EVER BEEN ON A BUS OR THE SUBWAY AND WONDERED ABOUT THE LIFE OF THE PERSON NEXT TO YOU? Of course you have. It's human nature. Most of us are curious about one another.
But thanks to smart phones and media-stoked fears, that bridge between the desire for conversation and the connection actually happening seems more difficult than ever to cross. The machines that were supposed to connect us are driving us apart.
You may have heard about the epidemic of loneliness—most notably among young people—we're experiencing in America. Then there's the spike in suicides. I personally have lost no less than three people I cared deeply about to suicide, including my sister, and I've got friends who've suffered far more losses than that. Not to mention the rampant depression, isolation and opioid addiction.
Clearly, something is wrong here.
WELL, WE'VE MADE A MODEST LITTLE FILM—A COMEDY, NO LESS—THAT TOUCHES ON SOME OF THESE SERIOUS ISSUES. But it's also a movie that offers up a beautifully simple antidote to the scourge of disconnection. An analog solution in a digital age.
My name is Bob Makela and I'm a 57-year veteran of life, a lifelong listener on the verge of finishing my first film. As you'll see from our Kickstarter video, I've been around the block a time or two. I'm a creative sponge who's been on the cusp of making something like this happen for a long time. So I'm eager to offer up this film and the concepts behind it to a culture hungry for help. In our film's protagonist, an Aussie backpacker named 7 Goodwell (Hannah McKechnie), I've created a character who shares many of my beliefs and embodies a few of the key truths I've learned during my time on the planet. A few of them are:
1) Open-hearted traveling nourishes the soul and is a fantastic teacher.
2) Most people are good.
3) By listening we can offer comfort and potential healing to those who are lonely, depressed or bullied.
I CAME UP WITH THE IDEA FOR THIS MOVIE—WHICH ACTUALLY BEGAN AS A TV CONCEPT—AFTER I MOVED TO BROOKLYN IN 2014. My wife Molly and I came from Austin, Texas, one of the friendliest towns in America. So when we began riding the subway, I was struck by how nobody was talking, despite being shoulder to shoulder with a million other lonely hearts.

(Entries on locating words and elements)
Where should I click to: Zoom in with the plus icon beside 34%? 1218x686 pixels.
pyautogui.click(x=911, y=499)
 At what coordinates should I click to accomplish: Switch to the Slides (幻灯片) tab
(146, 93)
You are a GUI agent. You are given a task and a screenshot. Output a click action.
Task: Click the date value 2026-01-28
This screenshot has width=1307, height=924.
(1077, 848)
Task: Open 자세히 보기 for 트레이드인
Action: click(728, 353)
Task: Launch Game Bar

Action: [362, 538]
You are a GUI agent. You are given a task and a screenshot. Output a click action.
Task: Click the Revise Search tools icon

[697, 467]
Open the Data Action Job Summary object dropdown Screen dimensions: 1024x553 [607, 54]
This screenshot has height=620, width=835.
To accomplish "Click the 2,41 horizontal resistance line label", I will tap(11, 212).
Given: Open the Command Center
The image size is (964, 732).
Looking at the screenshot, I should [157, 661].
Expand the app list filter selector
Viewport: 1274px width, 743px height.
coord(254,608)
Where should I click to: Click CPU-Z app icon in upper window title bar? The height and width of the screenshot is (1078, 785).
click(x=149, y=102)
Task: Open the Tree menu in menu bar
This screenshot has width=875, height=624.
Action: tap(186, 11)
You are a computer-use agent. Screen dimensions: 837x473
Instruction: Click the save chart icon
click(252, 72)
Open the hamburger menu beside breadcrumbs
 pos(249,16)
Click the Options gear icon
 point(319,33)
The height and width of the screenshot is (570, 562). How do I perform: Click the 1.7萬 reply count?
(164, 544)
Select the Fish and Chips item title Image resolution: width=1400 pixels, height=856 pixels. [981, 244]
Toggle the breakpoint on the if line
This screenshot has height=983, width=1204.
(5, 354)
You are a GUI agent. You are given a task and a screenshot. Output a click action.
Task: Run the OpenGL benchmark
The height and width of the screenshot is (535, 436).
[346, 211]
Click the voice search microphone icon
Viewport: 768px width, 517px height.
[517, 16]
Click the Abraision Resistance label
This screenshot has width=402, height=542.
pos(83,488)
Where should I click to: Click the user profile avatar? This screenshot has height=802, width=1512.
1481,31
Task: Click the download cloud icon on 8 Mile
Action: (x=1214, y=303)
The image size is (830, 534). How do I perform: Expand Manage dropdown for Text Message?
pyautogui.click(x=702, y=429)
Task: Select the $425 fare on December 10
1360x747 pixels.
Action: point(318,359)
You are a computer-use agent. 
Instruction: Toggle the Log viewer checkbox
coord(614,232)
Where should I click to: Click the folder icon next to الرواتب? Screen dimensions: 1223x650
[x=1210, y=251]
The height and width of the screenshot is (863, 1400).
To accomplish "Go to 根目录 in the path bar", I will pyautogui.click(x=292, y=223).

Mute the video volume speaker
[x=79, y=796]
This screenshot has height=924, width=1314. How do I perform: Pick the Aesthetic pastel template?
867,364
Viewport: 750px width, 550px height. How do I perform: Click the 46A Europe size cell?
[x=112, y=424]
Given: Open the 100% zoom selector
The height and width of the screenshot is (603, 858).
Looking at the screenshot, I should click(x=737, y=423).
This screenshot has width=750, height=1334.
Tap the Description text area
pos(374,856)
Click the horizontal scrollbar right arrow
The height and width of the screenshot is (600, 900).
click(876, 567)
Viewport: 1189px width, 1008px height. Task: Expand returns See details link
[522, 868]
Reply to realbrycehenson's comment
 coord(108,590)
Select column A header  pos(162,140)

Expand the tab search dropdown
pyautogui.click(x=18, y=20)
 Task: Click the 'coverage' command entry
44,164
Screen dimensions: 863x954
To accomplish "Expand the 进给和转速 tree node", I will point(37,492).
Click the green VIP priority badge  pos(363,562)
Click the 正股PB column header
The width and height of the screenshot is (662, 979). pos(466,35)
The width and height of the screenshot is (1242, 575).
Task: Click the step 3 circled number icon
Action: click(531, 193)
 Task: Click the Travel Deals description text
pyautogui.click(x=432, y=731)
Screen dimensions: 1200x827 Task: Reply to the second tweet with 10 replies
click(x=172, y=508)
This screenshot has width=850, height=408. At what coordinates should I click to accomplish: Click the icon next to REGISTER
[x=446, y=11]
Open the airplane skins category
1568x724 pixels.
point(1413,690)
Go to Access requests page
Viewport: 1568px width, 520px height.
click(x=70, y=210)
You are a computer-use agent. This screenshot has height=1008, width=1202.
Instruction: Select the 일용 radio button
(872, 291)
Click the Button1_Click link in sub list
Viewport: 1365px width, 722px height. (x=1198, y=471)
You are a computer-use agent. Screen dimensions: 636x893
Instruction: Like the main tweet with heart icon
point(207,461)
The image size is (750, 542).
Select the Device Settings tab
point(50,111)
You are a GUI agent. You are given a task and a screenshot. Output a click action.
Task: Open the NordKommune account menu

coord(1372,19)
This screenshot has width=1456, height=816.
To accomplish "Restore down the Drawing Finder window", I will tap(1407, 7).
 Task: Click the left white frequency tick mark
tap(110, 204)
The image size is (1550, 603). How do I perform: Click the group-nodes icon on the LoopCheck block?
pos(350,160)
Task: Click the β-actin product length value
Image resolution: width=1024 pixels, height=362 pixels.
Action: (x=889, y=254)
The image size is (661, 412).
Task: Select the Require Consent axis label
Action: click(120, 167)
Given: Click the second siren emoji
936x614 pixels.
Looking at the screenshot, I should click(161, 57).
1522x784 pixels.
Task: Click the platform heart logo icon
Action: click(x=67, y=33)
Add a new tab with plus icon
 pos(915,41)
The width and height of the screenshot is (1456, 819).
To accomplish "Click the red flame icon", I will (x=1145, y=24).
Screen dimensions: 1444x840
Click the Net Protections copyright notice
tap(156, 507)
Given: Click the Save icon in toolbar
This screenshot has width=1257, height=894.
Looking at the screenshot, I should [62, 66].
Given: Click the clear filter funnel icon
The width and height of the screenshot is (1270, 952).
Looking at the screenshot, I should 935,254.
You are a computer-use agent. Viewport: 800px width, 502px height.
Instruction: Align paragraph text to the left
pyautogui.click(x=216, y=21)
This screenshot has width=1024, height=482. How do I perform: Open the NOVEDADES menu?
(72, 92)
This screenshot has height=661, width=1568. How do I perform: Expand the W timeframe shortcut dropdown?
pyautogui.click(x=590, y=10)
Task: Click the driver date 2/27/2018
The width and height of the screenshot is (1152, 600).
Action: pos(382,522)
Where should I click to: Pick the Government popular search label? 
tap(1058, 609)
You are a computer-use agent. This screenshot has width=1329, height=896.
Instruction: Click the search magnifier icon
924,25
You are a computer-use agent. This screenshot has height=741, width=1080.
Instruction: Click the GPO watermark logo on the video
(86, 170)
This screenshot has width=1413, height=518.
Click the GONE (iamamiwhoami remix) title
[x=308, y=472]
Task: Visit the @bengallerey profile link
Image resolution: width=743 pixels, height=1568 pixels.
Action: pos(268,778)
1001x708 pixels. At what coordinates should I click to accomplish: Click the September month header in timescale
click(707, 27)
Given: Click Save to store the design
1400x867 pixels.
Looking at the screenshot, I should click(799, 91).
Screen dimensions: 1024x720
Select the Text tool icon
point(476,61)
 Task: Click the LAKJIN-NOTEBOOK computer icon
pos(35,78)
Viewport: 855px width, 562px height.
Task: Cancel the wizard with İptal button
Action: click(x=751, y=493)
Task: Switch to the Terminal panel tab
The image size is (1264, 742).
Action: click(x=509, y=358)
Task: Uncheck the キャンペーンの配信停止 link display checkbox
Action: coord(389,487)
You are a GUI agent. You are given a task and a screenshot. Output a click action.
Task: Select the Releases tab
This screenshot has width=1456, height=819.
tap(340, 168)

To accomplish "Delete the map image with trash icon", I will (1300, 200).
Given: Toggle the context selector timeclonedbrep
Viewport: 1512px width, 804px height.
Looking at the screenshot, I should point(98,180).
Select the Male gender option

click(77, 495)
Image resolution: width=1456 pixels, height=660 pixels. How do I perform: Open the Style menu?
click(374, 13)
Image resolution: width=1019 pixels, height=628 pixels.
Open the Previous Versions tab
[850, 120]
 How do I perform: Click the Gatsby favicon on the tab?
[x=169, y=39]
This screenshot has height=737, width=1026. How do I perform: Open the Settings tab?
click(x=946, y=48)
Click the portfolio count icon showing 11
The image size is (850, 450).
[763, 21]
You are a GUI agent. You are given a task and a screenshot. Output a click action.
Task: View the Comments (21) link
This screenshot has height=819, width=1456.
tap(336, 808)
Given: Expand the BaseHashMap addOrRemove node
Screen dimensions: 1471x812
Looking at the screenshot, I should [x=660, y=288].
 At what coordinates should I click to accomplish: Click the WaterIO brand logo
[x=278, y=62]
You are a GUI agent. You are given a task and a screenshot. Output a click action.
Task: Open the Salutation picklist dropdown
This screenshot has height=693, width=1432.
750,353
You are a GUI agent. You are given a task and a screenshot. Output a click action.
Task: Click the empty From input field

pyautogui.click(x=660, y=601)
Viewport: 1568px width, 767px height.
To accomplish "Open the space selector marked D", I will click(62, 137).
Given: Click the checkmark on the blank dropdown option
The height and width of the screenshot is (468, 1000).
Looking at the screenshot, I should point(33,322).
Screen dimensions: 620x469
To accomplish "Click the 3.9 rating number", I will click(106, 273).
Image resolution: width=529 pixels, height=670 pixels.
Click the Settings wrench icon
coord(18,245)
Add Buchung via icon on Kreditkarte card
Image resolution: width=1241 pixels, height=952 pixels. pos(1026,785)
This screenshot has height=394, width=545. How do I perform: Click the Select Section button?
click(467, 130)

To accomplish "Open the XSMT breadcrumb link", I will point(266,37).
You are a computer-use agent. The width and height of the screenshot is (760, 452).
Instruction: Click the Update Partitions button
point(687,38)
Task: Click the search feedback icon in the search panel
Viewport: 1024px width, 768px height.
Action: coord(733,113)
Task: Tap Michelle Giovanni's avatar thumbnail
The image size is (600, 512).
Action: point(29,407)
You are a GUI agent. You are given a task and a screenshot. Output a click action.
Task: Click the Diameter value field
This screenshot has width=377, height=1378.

▸ **TASKS TO CARRY OUT**
A: Reproduce word for word the part of the film pitch starting at "EVER BEEN ON" and ending at "about one another.".
B: Can you answer these questions about the film pitch?
(i) Who plays the character 7 Goodwell?
(ii) In what year did the writer move to Brooklyn?
(iii) What city did the writer and Molly come from?
C: Could you extend the film pitch, picking up after its last sentence?

▸ **RESULTS FOR THE EXERCISE**
A:
EVER BEEN ON A BUS OR THE SUBWAY AND WONDERED ABOUT THE LIFE OF THE PERSON NEXT TO YOU? Of course you have. It's human nature. Most of us are curious about one another.

B:
(i) Hannah McKechnie
(ii) 2014
(iii) Austin, Texas

C:
I assumed there had to be a certain percentage of people like me—strangers willing and eager to chat with a fellow human. That number turned out to be a lot higher than I ever could've imagined, according to this University of Chicago study. (Most people are ready and willing to talk to strangers, the study reports. And they're much happier after their gregarious rides than the people who sat in solitude.)
Over the years I've experienced countless moments of exhilaration and hilarity, grace and connection, by simply listening. Being present. Giving the other person the respect of my undivided attention. Conscious, compassionate listening can be one of the most powerful, healing gifts we can give to another person. I've learned this time and time again. Talking to strangers actually makes you happy too.
So I created a character—and a story—that reflects these truths. A character who comes up with an idea to help get people talking.
In early 2017, after writing four half-hour episodes that would eventually be re-fashioned into a feature film, we had over 650 actors submit to play our four main roles—despite no pay (for now). We love the actors we ended up choosing, and by the fall of 2017 we were shooting the bulk of the film, mostly in Brooklyn. We flew my cinematographer nephew, Josh, out from California, where he'd been working for three years on the HBO Dr. Dre/Jimmy Iovine documentary, The Defiant Ones, mostly as a cameraman.
We've also been able to get some great music from talented artist friends like Eddie Elliott (whose song plays in the Kickstarter video), Phoebe Kreutz (my wife's cousin), Toby Goodshank and Josh Halverson (who had a nice run on season 11 of The Voice).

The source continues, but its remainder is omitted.